An local incursion of the dreaded black knapweed has triggered a swift and strong reaction from government authorities and will be stopped in its tracks, if this week's surveillance efforts and ongoing vigilance to eradicate the weed from NSW is successful.
The weed was spotted last month on the side on Bellevue Road, on the eastern outskirts of the Tenterfield township, by ecologist Clair Lock doing a floristic survey of rare species to support a development application. A specimen was originally submitted to the Queensland Herbarium for identification, triggering alarms and invoking an emergency response under the Biosecurity Act due to its classification at prohibited matter.
The weed is unlikely to have entered the state through the nearby Queensland border, as one would assume. Originally from Europe, it prefers cooler climes and is well-established in Victoria and Tasmania and parts of South Australia (as well as in the USA and Canada), and has not been found in Queensland.
It could have hitchhiked with hay transported from southern states, but how the 1000-strong Bellevue Road patch of the weed came to be established will probably never be known with any certainty.
The discovered outbreak has been dealt with by Tenterfield Shire Council, who will continue to monitor it, but on Wednesday 20 personnel from local and neighbouring councils and Local Land Services and Department of Primary Industries regions gathered in Tenterfield to launch an all-out assault on the weed before it becomes established.
The DPI's invasive species program manager Elissa van Oosterhout said while some participated to experience an emergency response, everyone was keen to deal with the weed well before it approaches the trigger point where efforts turn to containment rather than eradication.
The group gathered at Tenterfield Saleyards, not far from 'ground zero' on Bellevue Road, and divided into teams to check public lands and visit the 100 properties within a five-kilometre radius over the remainder of the week, to determine the size of the infestation and devise eradication measures. They'll be examining high-risk pathways like waterways, as the weed prefers moist ground. The groups are observing strict hygiene protocols before entering each property to avoid cross-contamination.

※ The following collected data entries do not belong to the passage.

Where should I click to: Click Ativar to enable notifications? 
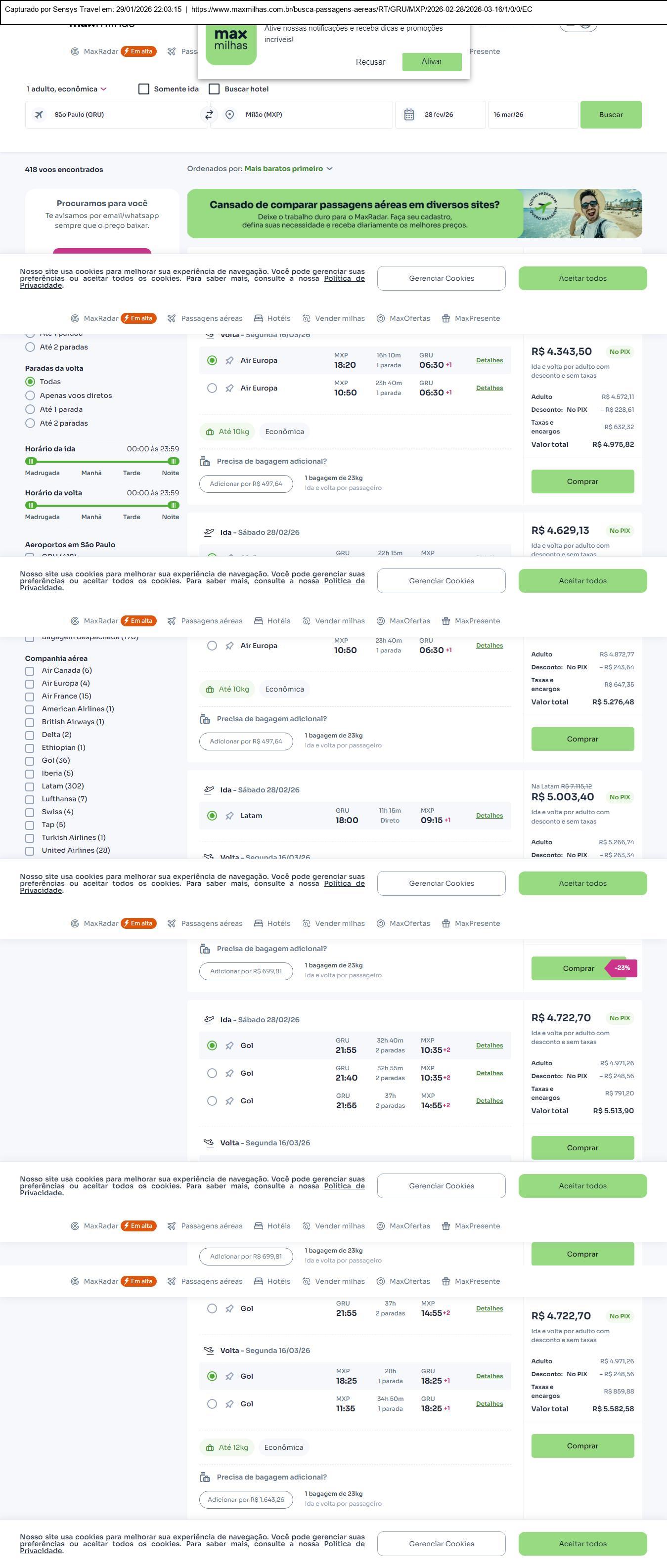point(432,61)
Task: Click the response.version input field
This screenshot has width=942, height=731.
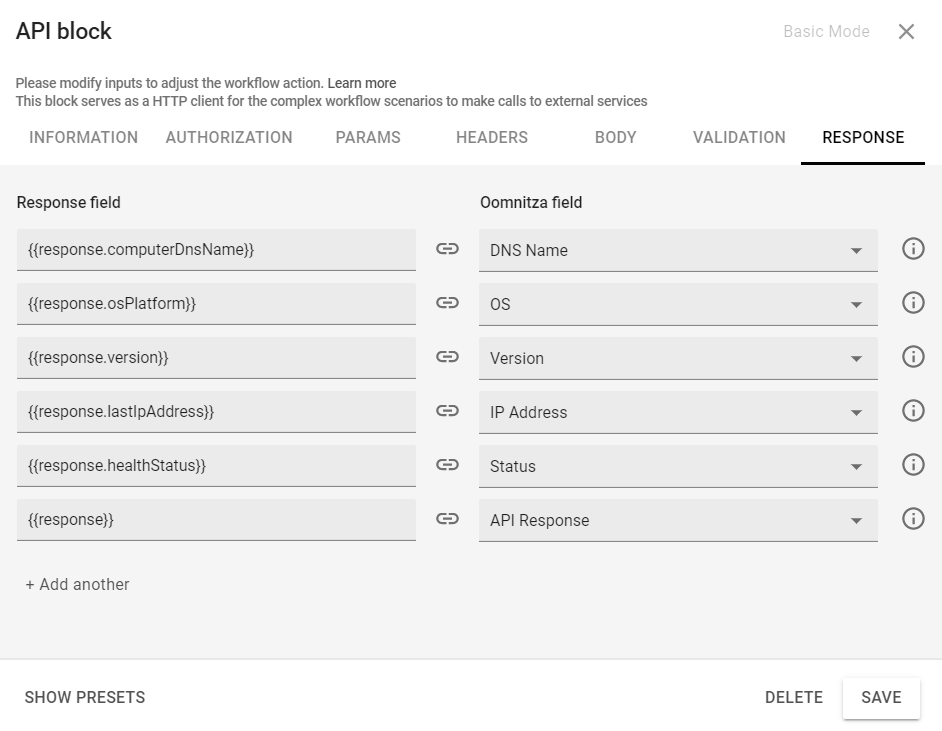Action: click(x=216, y=358)
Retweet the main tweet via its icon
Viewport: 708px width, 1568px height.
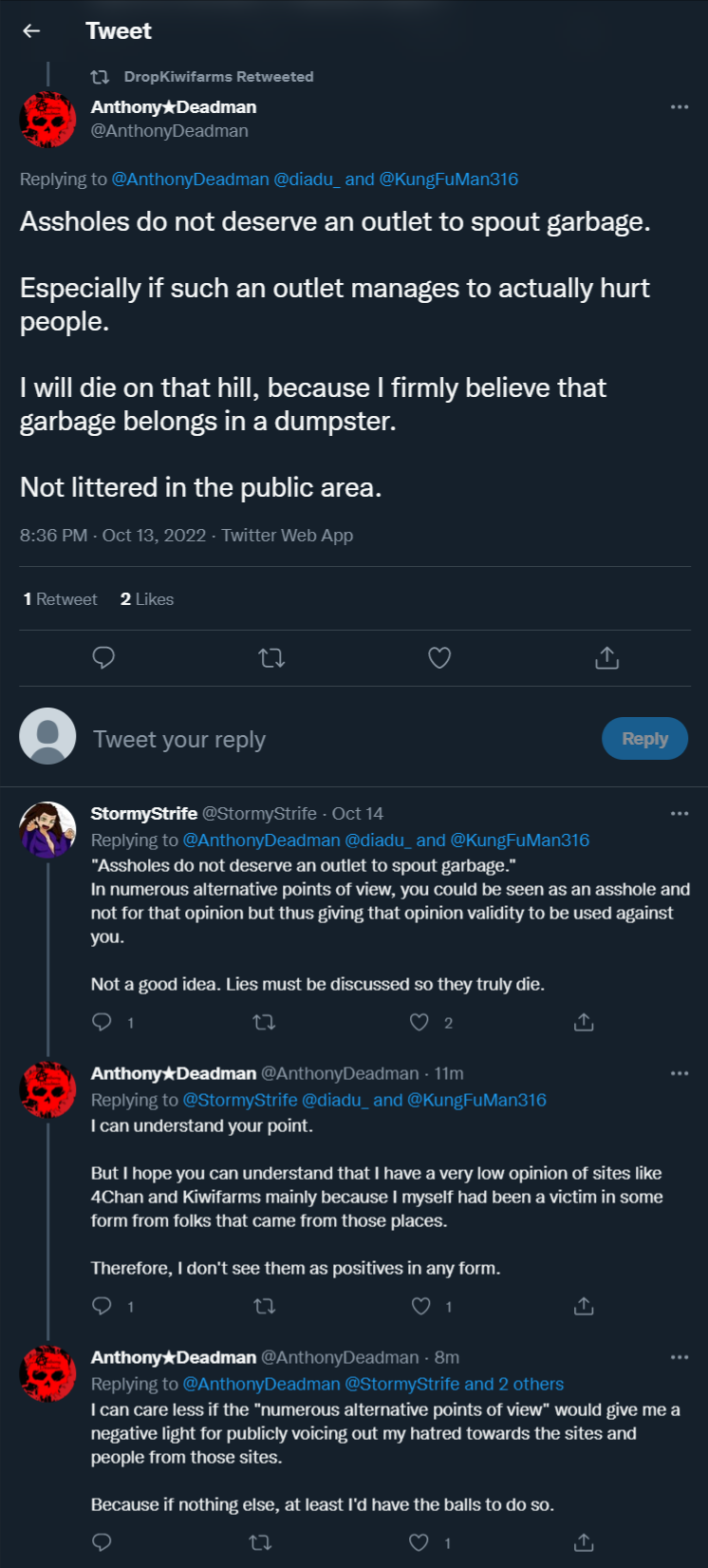(271, 657)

Property owners have already been made aware of the project, and Ms Oosterhout hoped they would take advantage of the help and expertise being offered to rid themselves of the problem. She also did a street walk in the CBD to educate the public, as only widespread vigilance will keep the weed at bay.
Anyone seeing the plant, on either public or private land, is urged to contact Tenterfield Shire Council on (02) 6736 6000 or the NSW Biosecurity Helpline on 1800 680 244, even if they're not sure. Identified black knapweed outbreaks will be dealt with by council at no cost to the landholder.
Black knapweed belongs to the thistle family and its flower resembles that of the scotch thistle (so prevalent in this district) but without the spines. At the moment it's most likely the flowers which will be noticed, but after rain the leafy rosettes of the young plants may be found.
It is not palatable to livestock (although the drought brings desperate measures). Spread is more likely from natural carriage of seeds through wind or water, or via root fragments if the soil is tilled, or transported on machinery or in fodder.
The weed is an 'allelopath', meaning it chemically discourages other plants from growing nearby, thereby decimating crops and pastures.
Interestingly the last recorded NSW incursion of black knapweed was back in 1903 in ... Tenterfield! Ms Oosterhout said while it's possible for so-called 'sleeper weeds' to suddenly emerge decades after the last plants were seen, it's very unusual for them to last more than a century.
It may be possible to undertake genome testing on samples from this outbreak and the earlier one, both held at the NSW Herbarium, to see how closely they are related. Ms Oosterhout said similar testing on a form of Salvinia that does not set seed in Australia, although it does everywhere else, traced all Australian specimens back to a single parent plant entering this country.